::: Penggalan Teks :::
Sebelum berdiri keemiran (emirat) di Andalusia oleh Dinasti
Bani Umayyah, negeri yang pernah diduduki bangsa Gothik (Visigoth) itu
terlebih dahulu dipimpin oleh para gubernur (Al-Wulat). Periode Al-Wulat berlangsung selama 42 tahun dan dipimpin oleh 20 gubernur silih berganti.
Pada masa Al-Wulat, perluasan wilayah Islam gencar dilakukan
para gubernur. Khususnya negeri di wilayah utara Andalusia: Prancis.
Para gubernur Andalusia, seperti Al-Hurr bin Abdurrahman Ats-Tsaqafi,
As-Samh bin Malik Al-Khaulani, dan Anbasah bin Suhaim Al-Kalbi terus
membuka kawasan di wilayah terdekat dari Andalusia tersebut.
Usaha para pemimpin Muslim tersebut ada yang sukses ada pula yang
tidak. Di antara para pemimpin pasukan itu bahkan ada yang telah
mencapai kota Sens yang jaraknya hanya sekitar 30 kilometer dari kota
Paris.
Andalusia kemudian dipimpin oleh Gubernur Abdurrahman Al-Ghafiqi,
seorang panglima perang yang shalih. Ia melanjutkan perjuangan yang
telah dilakukan oleh para panglima sebelumnya, yakni berjihad ke
Prancis. Abdurrahman Al-Ghafiqi memasuki wilayah-wilayah yang belum
pernah dimasuki oleh para pendahulunya. Ia masuk sampai ke ujung barat
Prancis dan menaklukkan kota demi kota. Ia berhasil menaklukkan kota
Toulouse dan Tours.
Abdurrahman Al-Ghafiqi kemudian mulai mengatur pasukannya yang
berjumlah 50.000 prajurit untuk menghadapi pasukan Kristen di Tours.
Ekspansi ini merupakan ekspansi pasukan Muslim terbesar yang masuk ke
Prancis. Ada pula yang menyebutkan jumlahnya mencapai 100.000 pasukan.
Pertempuran antara kaum Muslimin di bawah pimipinan ‘Abdurrahman Al-Ghafiqi dan pasukan Kristen Frank di bawah pimpinan Duke Odo dan Duke Charles ini berlangsung di tempat sekitar sepertiga jarak dari Poitiers ke Tours sehingga dikenal dengan Perang Poitiers.
Semula dalam pertempuran sengit yang berlangsung selama enam hari itu
-dimulai sejak 18 Sya’ban 114 Hijriyah (12 Oktober 732)-, dimenangkan
oleh kaum Muslimin. Namun, disebutkan oleh para sejarawan, karena
terpesona dengan harta rampasan perang (ghanimah) mereka pun
lengah. Pasukan Frank yang menyadari hal tersebut, berusaha bangkit dan
bertempur habis-habisan hingga memperoleh kemenangan.
::: Data yang Ditampilkan :::
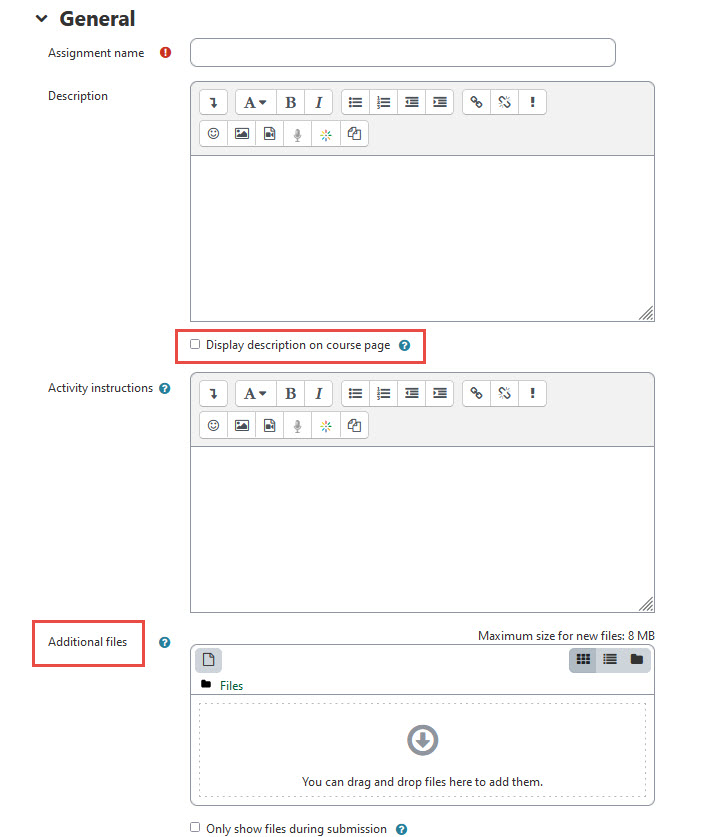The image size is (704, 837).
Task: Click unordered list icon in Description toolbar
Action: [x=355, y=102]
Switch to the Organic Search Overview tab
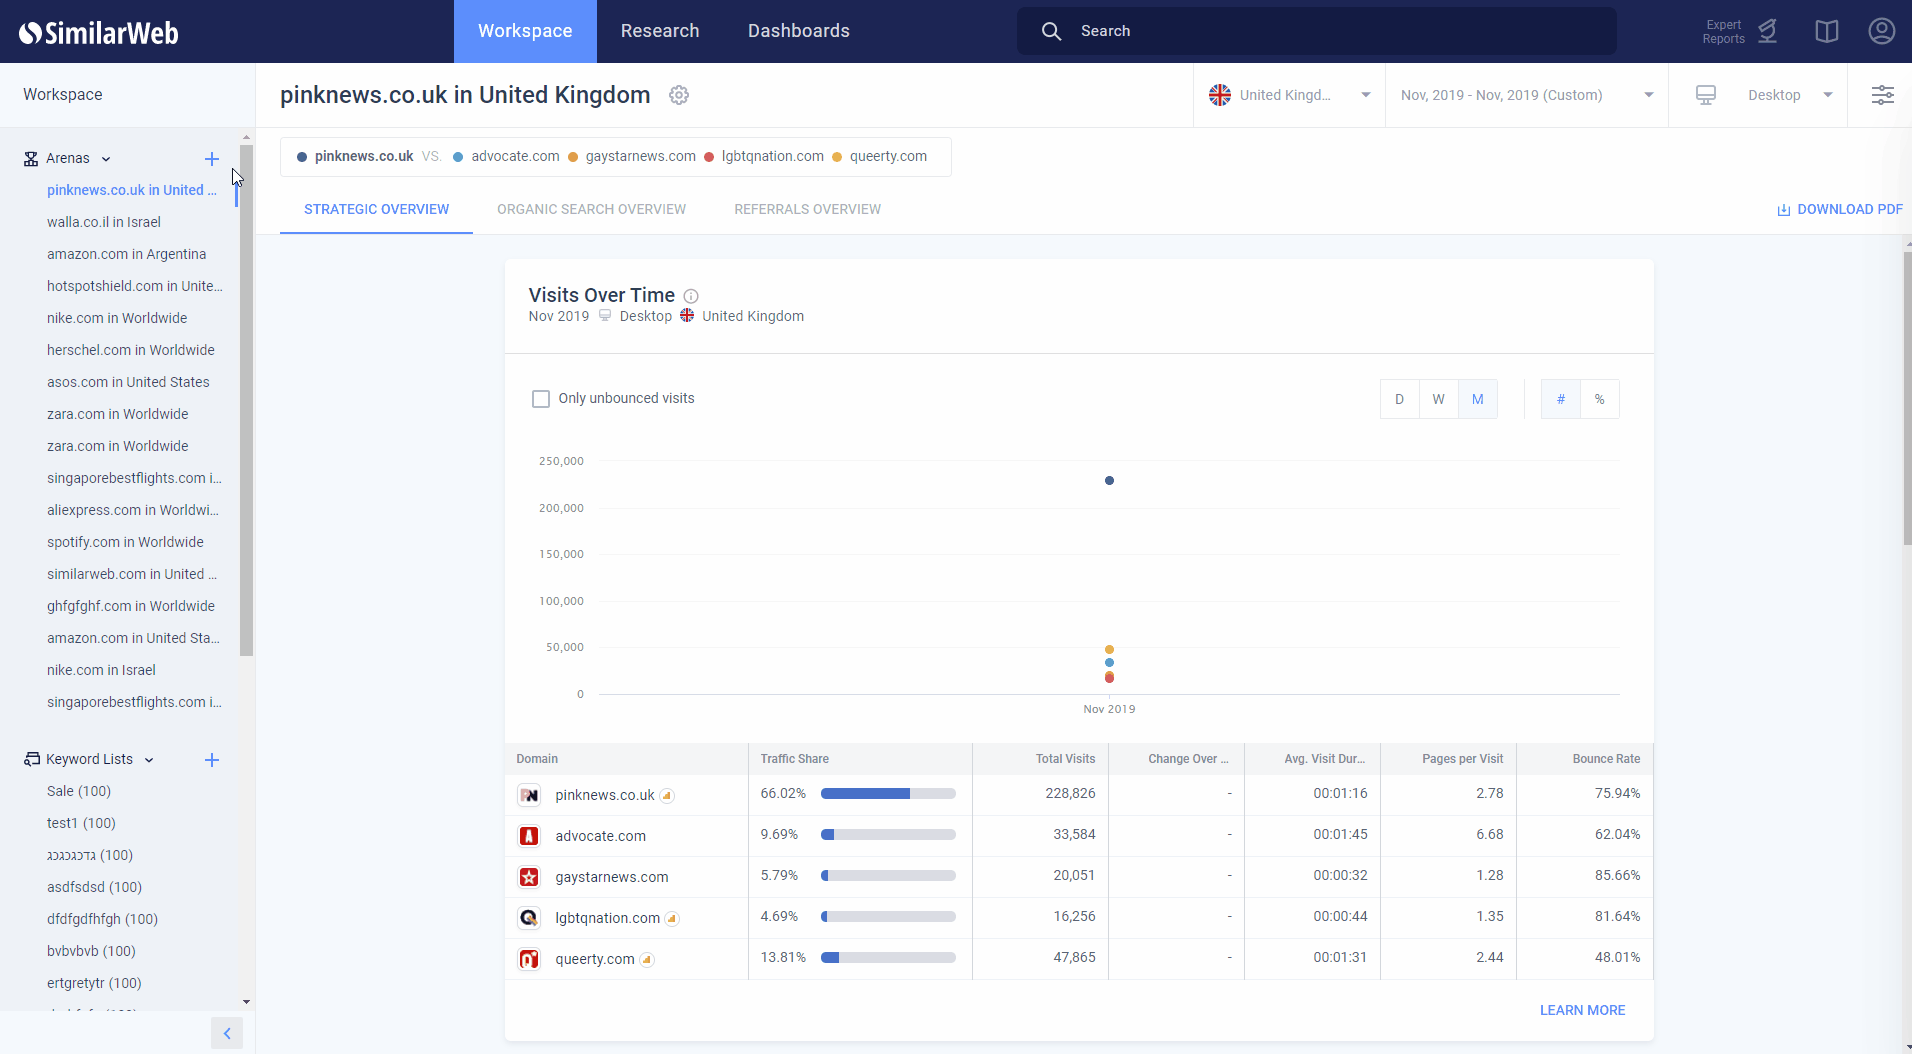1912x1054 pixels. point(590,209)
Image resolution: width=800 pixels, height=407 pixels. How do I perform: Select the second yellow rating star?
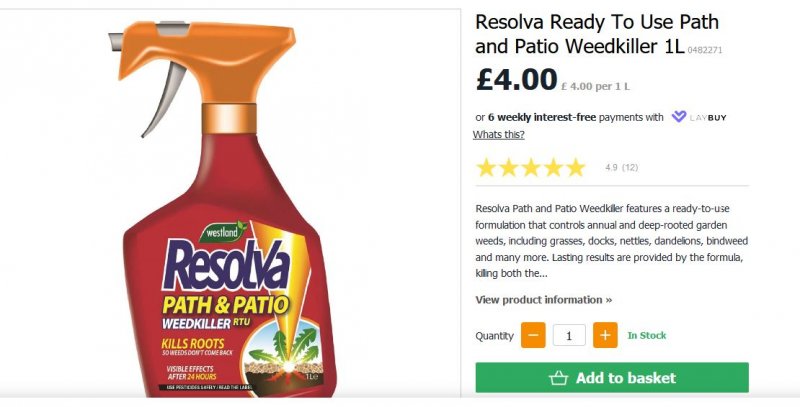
:::
Yang Harus Dikerjakan: Lanjutkan teks tentang masa Al-Wulat di Andalusia dan Perang Poitiers, dimulai tepat setelah kalimat terakhirnya.

Jawaban:
Kekalahan di Poitiers ini mengingatkan kembali pada pasukan kaum
Muslimin pada Perang Uhud. Ketika itu kaum Muslimin telah memperoleh
kemenangan di awal. Akan tetapi, karena terlena oleh harta rampasan
perang, mereka pun lengah. Dan pasukan kaum Musyrikin berhasil
membalikkan keadaan. Seperti itulah keadaan di Poitiers.
Banyak korban yang berjatuhan dari kaum Muslimin. Termasuk sang
pemimpin pasukan, Abdurrahman Al-Ghafiqi. Para sejarawan Muslim menyebut
pertempuran berdarah ini dengan Balath Asy-Syuhada, istana para syuhada.
Menentukan Nasib bangsa Eropa
Peperangan Poitiers dikategorikan dalam sejarah sebagai salah satu
pertempuran historis paling menentukan dalam sejarah Eropa, bahkan
dunia. Perang yang menentukan nasib Eropa ke depan. Para sejarawan
berpendapat, jika saja ummat Islam menang dalam pertempuran ini, mereka
akan lebih mudah masuk ke negeri-negeri berikutnya. Pada akhirnya,
negeri-negeri di Eropa akan menjadi negeri Islam.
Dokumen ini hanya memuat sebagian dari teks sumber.